The biologists and experts don't recommend winter feeding and recommend Mother Nature will look after them. But many people do and this will cause many problems to habitat and the herd.
If you had to really feed deer on your property I would hinge cut a few hardwoods, semi-hardwoods and white cedar in or very near the yarding area and inside good cover. Don't cut all the trees in one area and spread out the downed trees and you don't want to destroy the thermal cover (conifers) of the yarding area. A deer's metabolism slows down during the winter so they don't need much food and by you cutting trees in their yarding area might stress them out. Some people feed processed feed or grains and even hay which is not recommended this all costs big bucks (no pun) and not cost effective.
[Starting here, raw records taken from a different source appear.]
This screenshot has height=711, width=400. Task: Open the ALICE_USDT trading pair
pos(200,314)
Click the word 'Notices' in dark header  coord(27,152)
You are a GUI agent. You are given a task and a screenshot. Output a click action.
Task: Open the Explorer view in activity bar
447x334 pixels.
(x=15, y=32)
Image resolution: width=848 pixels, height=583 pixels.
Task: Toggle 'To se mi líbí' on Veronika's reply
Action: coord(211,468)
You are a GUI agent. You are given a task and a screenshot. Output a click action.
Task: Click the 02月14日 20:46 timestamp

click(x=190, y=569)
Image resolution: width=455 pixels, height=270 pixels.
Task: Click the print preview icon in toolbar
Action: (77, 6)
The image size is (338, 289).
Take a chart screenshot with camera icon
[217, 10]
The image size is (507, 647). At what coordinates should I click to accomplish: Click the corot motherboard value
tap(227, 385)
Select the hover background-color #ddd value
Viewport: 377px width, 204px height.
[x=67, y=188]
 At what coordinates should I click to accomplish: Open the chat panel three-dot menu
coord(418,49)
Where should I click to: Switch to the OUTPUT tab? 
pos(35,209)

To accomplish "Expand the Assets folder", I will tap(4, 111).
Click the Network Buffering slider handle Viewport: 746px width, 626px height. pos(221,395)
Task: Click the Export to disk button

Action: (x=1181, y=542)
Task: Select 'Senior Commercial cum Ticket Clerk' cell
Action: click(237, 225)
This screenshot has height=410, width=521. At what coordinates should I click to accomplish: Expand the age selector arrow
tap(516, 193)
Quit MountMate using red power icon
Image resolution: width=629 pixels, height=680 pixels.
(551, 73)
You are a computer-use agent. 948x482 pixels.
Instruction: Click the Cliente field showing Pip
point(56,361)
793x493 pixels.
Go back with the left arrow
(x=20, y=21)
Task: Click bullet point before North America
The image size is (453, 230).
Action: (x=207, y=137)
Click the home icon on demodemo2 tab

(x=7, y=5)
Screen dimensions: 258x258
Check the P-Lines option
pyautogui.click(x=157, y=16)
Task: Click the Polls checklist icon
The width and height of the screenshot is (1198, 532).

If you provide good food through late summer and fall such as well fertilized food plots of clover, grains, brassica's, corn, soyabeans etc.. The deer will go into winter with a good storage of body fat. All the deer that we shot this fall had about 3/4" of body fat and I have never seen that much body fat in all these years of hunting my property.
Yearlings are usually the first to die off during the winter because their bodies are growing and very little body fat is produced and stored for winter.
I guess it all depends on the length of this nasty weather and certain factors such as cold temperatures and snow depth and maybe Mother Nature will gives us a early spring or milder weather in the near future.

Friggs
Edited by Friggs, Jan 7 2015, 11:43 AM.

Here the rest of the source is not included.